100,000 Expected To Protest Ahead Of Brazil Semi Final

Around 100,000 people are set to take to the streets of Belo Horizonte to protest on Wednesday ahead of Brazil's Confederations Cup semi-final with Uruguay.

It is just the latest in a number of demonstrations which have filled the country's cities in recent days and, with it being a holiday in the capital of Minas Gerais, authorities are expecting the largest turnout so far.

The Public Ministry of the city had suggested the semi-final be postponed out of fears for people's safety, but the police have since guaranteed the public's welfare following the decision to draft in reinforcements from Brazil's national guard.

The march, which is being organised by the city's residents and co-ordinated via social networking platforms, is fuelled by the population's anger that the government is ignoring its country's public service issues while focusing its attentions on hosting of sporting events such as the World Cup next summer - the cost of which is believed to be a source of much of the hostility.

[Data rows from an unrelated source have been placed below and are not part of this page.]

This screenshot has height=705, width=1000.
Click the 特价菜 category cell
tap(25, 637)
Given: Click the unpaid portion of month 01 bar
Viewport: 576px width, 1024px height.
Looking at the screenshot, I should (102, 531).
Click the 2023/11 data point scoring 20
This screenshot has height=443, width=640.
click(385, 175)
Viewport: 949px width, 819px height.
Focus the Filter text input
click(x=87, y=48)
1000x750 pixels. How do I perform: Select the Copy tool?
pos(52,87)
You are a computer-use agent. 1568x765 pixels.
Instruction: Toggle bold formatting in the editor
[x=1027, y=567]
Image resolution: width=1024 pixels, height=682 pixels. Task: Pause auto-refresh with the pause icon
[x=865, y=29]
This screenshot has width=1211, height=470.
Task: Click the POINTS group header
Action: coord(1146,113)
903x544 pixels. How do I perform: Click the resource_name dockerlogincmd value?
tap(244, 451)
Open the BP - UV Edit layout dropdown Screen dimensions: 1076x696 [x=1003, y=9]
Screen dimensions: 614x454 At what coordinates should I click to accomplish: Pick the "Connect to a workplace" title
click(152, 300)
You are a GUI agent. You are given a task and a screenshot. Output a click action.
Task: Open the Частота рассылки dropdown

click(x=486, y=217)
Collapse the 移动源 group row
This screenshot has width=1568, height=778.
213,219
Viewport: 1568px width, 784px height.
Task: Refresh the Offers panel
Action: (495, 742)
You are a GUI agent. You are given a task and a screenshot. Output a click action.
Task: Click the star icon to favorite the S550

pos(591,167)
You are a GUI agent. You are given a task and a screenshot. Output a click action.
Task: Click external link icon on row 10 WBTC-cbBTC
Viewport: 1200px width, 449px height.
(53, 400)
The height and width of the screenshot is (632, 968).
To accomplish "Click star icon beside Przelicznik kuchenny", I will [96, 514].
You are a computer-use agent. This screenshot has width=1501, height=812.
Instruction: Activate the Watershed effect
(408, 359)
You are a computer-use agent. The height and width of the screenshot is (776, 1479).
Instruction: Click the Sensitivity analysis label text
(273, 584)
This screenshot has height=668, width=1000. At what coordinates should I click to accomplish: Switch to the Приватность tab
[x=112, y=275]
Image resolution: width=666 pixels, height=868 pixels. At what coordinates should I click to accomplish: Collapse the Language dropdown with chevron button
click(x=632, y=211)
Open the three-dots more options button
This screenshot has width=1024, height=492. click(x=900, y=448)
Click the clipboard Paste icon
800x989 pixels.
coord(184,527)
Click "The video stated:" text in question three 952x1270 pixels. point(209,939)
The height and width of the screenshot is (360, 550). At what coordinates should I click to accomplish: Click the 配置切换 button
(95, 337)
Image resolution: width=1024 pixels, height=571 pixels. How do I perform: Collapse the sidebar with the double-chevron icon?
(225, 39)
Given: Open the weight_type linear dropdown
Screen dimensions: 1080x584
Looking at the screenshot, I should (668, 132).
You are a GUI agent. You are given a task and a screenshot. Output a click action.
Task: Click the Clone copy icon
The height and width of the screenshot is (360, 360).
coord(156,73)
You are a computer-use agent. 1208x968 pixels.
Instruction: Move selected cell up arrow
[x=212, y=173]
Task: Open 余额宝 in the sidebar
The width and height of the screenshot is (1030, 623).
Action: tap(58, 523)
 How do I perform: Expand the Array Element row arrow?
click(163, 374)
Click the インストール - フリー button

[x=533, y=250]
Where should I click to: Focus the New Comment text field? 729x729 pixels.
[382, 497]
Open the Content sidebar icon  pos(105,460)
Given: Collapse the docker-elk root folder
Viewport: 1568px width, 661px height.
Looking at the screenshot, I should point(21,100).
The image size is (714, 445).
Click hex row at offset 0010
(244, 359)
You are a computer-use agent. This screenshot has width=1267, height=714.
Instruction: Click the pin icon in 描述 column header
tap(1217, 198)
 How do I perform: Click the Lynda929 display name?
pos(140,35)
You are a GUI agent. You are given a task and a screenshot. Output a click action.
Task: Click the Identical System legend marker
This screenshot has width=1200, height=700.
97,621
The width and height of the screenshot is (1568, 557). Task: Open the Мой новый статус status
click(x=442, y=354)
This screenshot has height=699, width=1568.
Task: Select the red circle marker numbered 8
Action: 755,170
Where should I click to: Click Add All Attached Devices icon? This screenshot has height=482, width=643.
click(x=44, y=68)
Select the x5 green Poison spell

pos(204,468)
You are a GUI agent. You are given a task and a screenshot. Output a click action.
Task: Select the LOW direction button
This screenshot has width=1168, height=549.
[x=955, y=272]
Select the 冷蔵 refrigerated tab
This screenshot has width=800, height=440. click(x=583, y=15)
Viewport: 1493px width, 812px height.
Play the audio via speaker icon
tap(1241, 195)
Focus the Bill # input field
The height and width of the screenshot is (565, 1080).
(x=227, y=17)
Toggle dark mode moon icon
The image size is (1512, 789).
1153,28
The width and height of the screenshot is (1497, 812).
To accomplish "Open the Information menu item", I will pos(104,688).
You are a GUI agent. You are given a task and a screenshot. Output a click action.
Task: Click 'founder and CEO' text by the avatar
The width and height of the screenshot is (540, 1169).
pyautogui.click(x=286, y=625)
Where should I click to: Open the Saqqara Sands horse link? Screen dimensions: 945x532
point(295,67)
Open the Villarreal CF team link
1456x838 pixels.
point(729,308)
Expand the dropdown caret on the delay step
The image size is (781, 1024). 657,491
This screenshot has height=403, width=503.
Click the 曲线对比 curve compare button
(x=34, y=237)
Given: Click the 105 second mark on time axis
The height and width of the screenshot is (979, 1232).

Despite Wednesday's demonstration being planned as a a peaceful protest, concerns have been raised after its organisers said on social networking sites they expect people to wear items including a long-sleeved shirt, pants, gloves, goggles and a handkerchief to cover their face.

Fifa president Sepp Blatter is expected to be in attendance for the match, though it is not known whether or not the increased security has been implemented due to his presence.

Brazil striker Fred, who is expected to start against Uruguay, revealed how he supports the protest and hopes the demonstration can pass without incident.

"I'm in favour of the protests because the people deserve better," he said. "It has to be done without violence and vandalism though.

"I'm hoping it will be peaceful tomorrow, without confrontations with the police."